In between the release of the Left Banke's debut album Walk Away Renee/Pretty Ballerina and the making of this album, the original five-piece band had been whittled down to a trio after the departures of songwriter and keyboardist Michael Brown and guitarist Rick Brand. To replace them, the band brought in guitarist Tom Feher, who had written songs with Brown for the group's first album.

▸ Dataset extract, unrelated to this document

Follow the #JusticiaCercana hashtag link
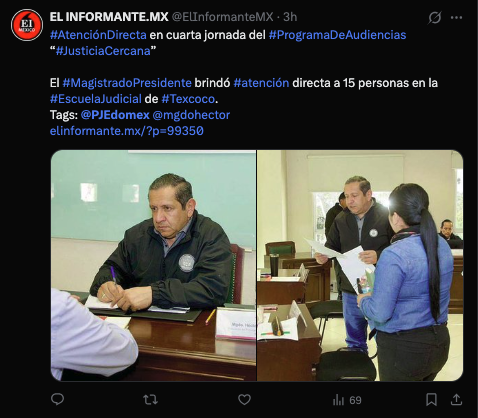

Half of the album, consisted tracks that had been issued as singles in the period since the release of the band's debut album in February 1967. "Desirée", released as a single in June 1967, barely scraped into the Billboard Hot 100 chart, peaking at number 98. The band's next two singles, "Dark is the Bark", released in the summer of 1968, and "Goodbye Holly" following in November 1968, both failed to chart. Following the release of the album in November 1968, a fourth and fifth single were issued, "Bryant Hotel" b/w "Give The Man A Hand" and "Nice To See You" b/w "There's Gonna Be A Storm" respectively, but they also failed to chart.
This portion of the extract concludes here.